I'm leafing through my unabridged American Heritage, looking for a technical definition of sans serif (a term which, by the way, I will never remember to pronounce as if it rhymed with sheriff; instead, I always erroneously put the accent on the second syllable), and I spy the word shittimwood in the running head for p. 1608. "Shittimwood?" I think with delight, and I quickly page back to see what it means. And alas, it's a religious term ("the wood of the shittah, used to make the ark of the Hebrew tabernacle"), which means I am deprived of making all the infantile jokes that I would otherwise have been framing.

{sigh} Back to boning up on my printing vocabulary.

Posted by senioritis at 09:27 AM | Comments (1)

A Freddiepurr

I've now heard one.

While I was on vacation, BP heard Freddie purr, while they were playing. Now I've heard it: while I was fixing feline breakfast this morning, Fred began rubbing my legs (ever so lightly) and purring. That's a first for Fred-instigated contact, as well as the first time I've heard his purr.

Posted by senioritis at 08:05 AM | Comments (1)

July 20, 2005

Calcific tendonitis

Typically in people over 30-40. Check. Typically in people with diabetes. Check. (Well, I'm borderline diabetic, but whatever.)

I was worried that it might be an injury to the rotator cuffs (I have it in both shoulders), but the orthopedist I saw today (one of those specialists who's so detached from his patients that when he introduced himself and I reached out to shake his hand, it took him several seconds to figure out what I was doing, and then several more seconds to free his hand and actually shake mine) assures me that I just have calcific tendonitis that will probably go away on its own. Which is good, 'cause it's painful. I can't reach behind myself (like to scratch my back!), and I can't sleep on my shoulder.

So yeah, I'll go get the PT, and I'll do the exercises. And I'll have this fine but usually harmless thing to bitch about. Check.

And I'll have had the fun of watching those online videos (scroll down to the bottom of the linked page) of what happens when they do actually have to do surgery. It involves puncturing the calcium deposits, and then the calcium squirts out of them. Kewl.

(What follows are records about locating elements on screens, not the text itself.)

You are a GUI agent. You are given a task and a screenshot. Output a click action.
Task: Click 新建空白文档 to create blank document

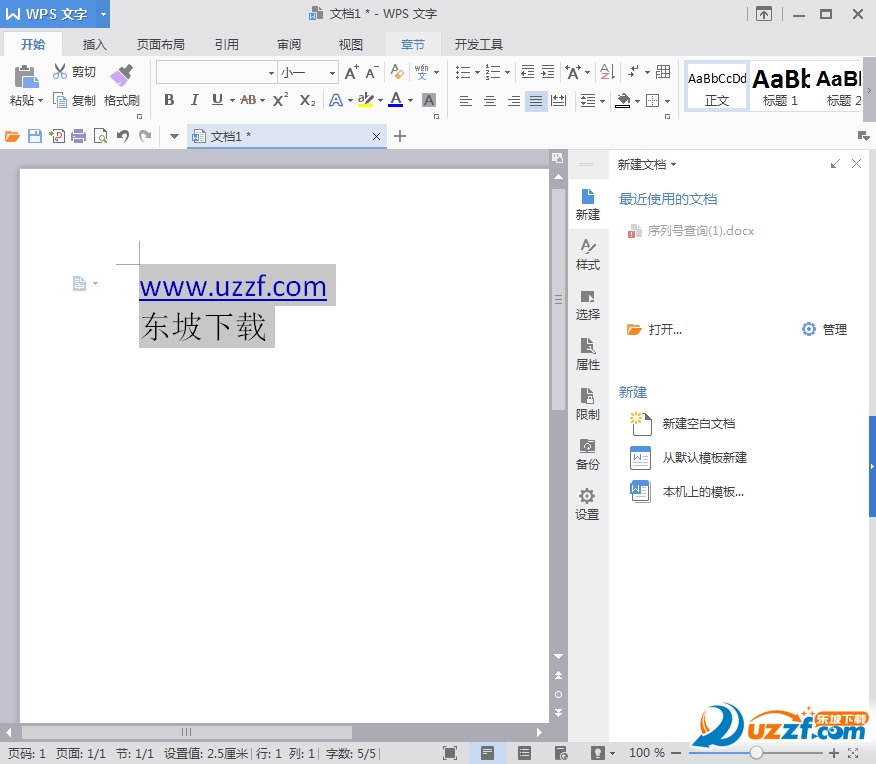point(698,424)
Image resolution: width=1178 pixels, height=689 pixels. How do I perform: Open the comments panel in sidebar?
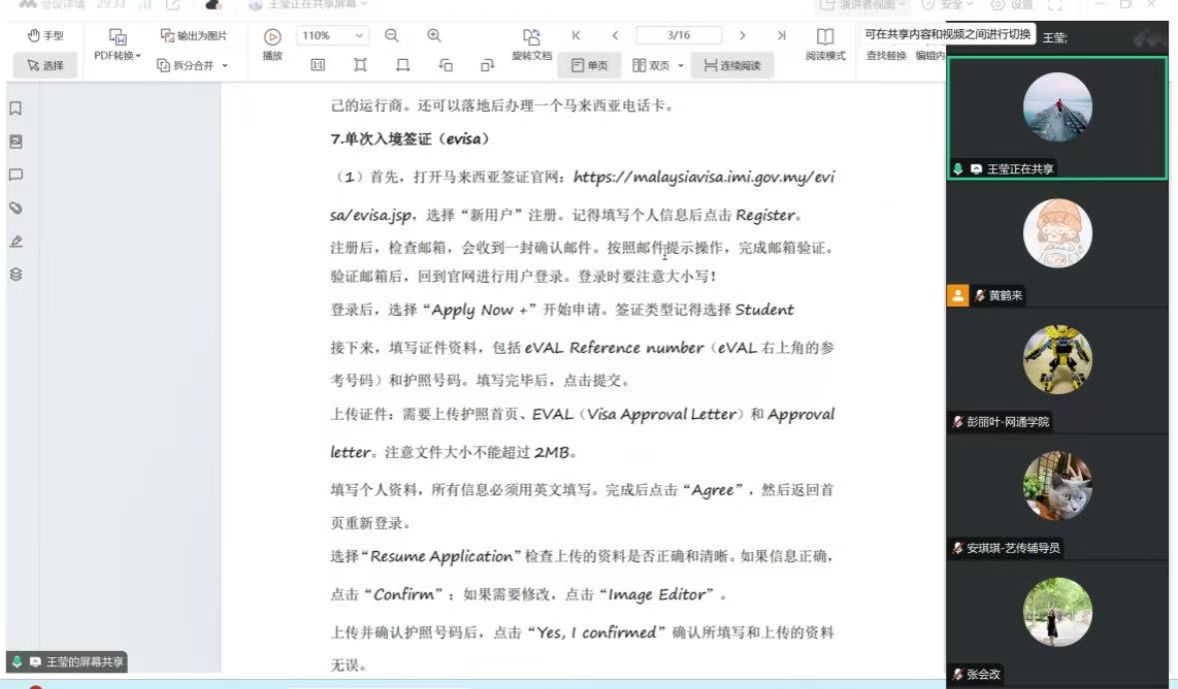click(x=16, y=174)
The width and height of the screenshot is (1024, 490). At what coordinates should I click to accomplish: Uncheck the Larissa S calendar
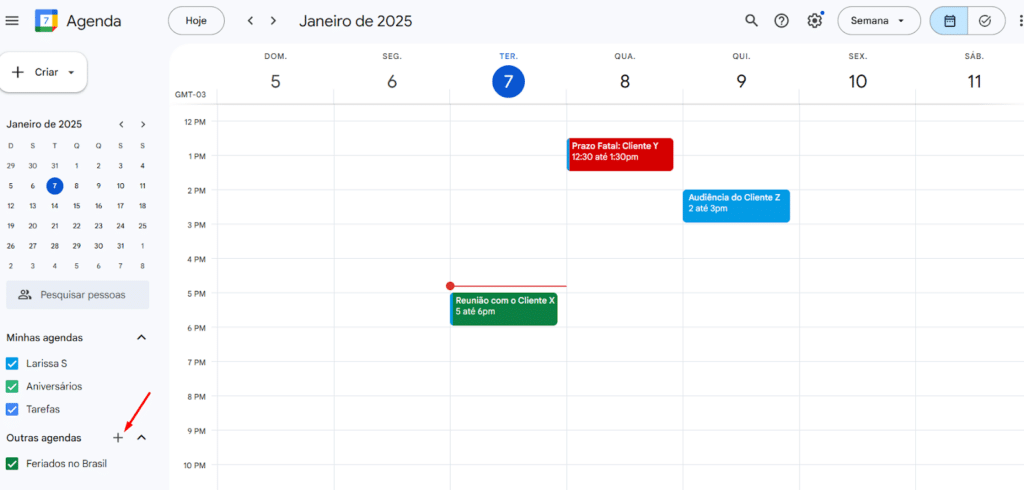pyautogui.click(x=13, y=364)
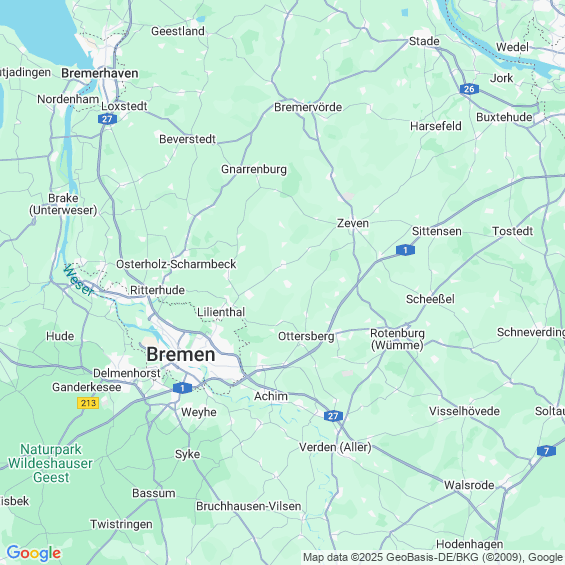This screenshot has width=565, height=565.
Task: Click the Google logo
Action: click(x=34, y=553)
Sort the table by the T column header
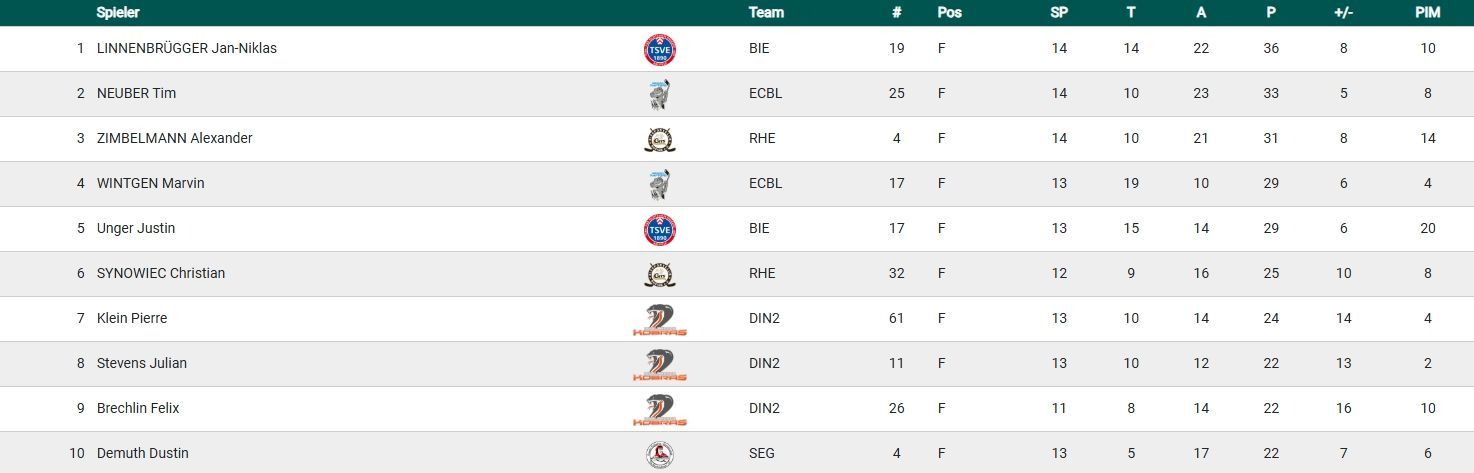 [x=1131, y=13]
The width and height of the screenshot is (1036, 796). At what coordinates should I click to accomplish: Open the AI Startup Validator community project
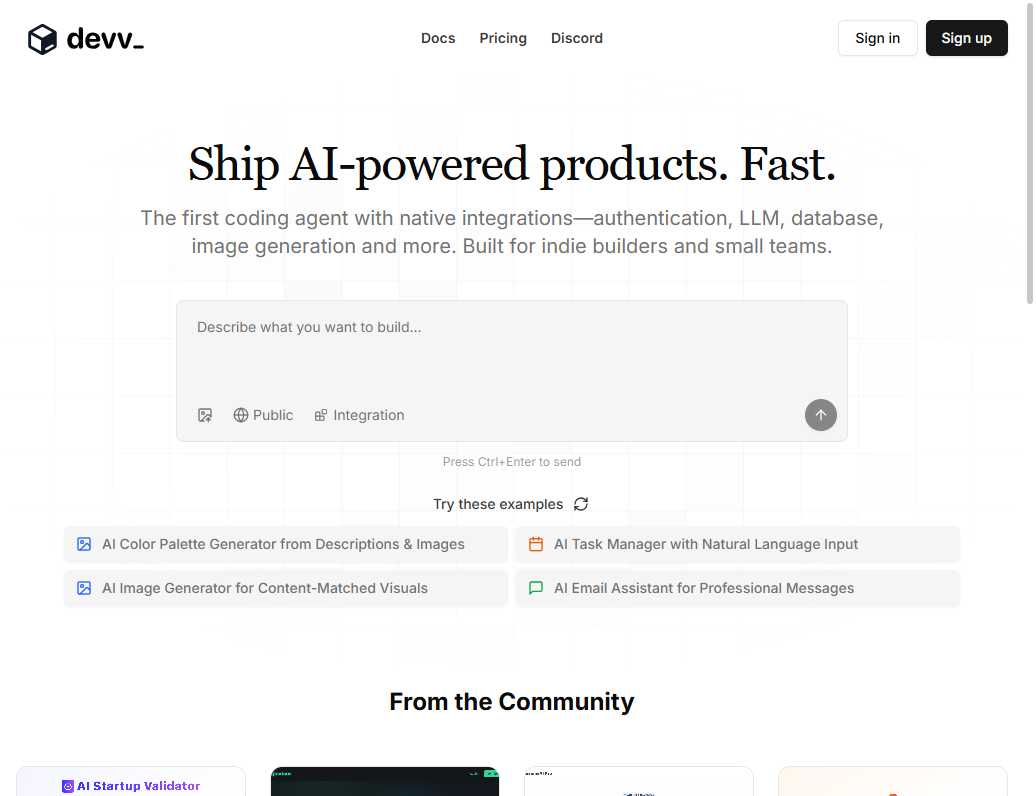(131, 785)
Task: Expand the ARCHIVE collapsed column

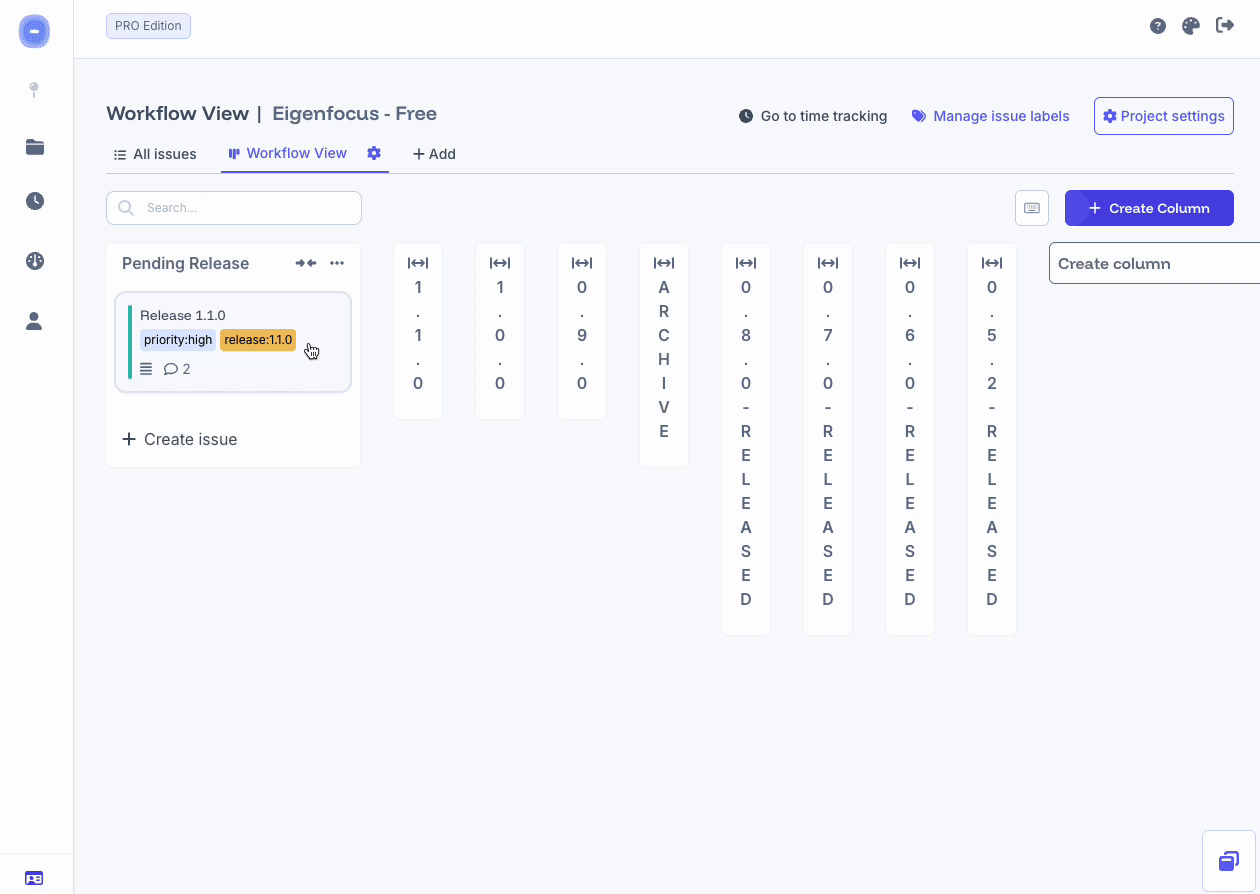Action: click(664, 263)
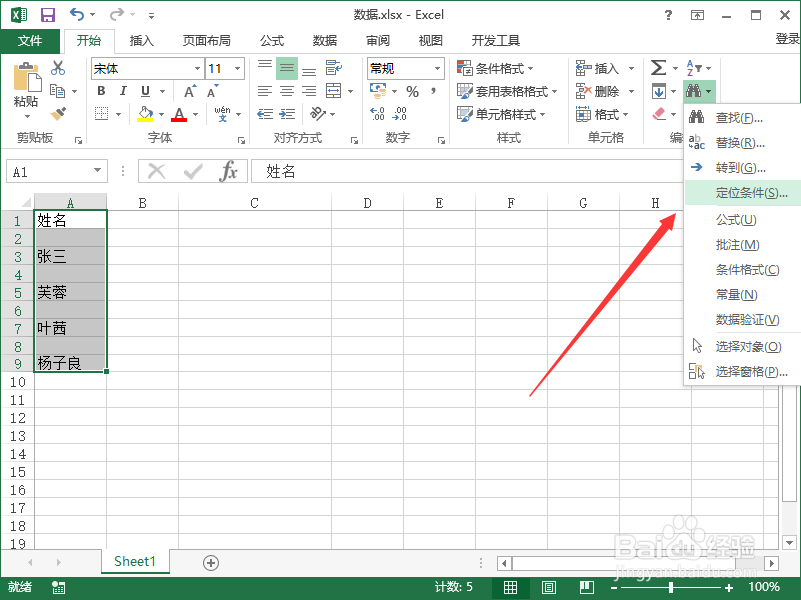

Posted by senioritis at 10:25 PM | Comments (2)

When is a deal done?

A deal is done when everybody has signed the contract and you have your copy in your hands (or your safe deposit box). As a perennial naif, I have to remind myself of this from time to time. Alexandre Vinokourov sure has just received his own personal reminder. Prior to the Tour, his switch to the Discovery team was rumored to be a done deal, and Vino himself said that he'd either stay with T-Mobile or go to Discovery. And since he was so much on the outs with Ullrich (and since T-Mobile seems unwilling to formulate something resembling a team plan for a little event like the Tour de France), I was certainly one who thought the deal was done.

But Vino hasn't ridden all that well in this year's Tour, and guess what? No Discovery contract.

Posted by senioritis at 10:47 AM | Comments (0)

July 19, 2005

Australian women's national cycling team

Having been hit by a car driven by an incompetent old person, I know how vulnerable you are when you're on a bike. The publisher of Cycling News puts it this way:


Every cyclist has all-too-often had their brushes with death; the cars and trucks that have swerved or braked way too close, approached too quickly from behind, as we ride along, looking slightly above and thinking, "he's going to see me and go around". The fact I'm writing this means they have, for me at least.

So this kind of news fills me with rage and sorrow.

Rest in peace, Amy Gillett.

Posted by senioritis at 08:14 AM | Comments (0)

July 18, 2005

Back to business

Delivered Brother to the airport today. Vacation over.

Best meal of the vacation: Duke's in Harrisburg PA. Trendy little bistro overlooking the Susquehanna. We dined on the deck and ate good sandwiches.

Most exciting moment: When Greatnephew 1 sliced his finger open on the edge of a "safe" dartboard. Six stitches, courtesy of the ER doctor in Washington County, Maryland.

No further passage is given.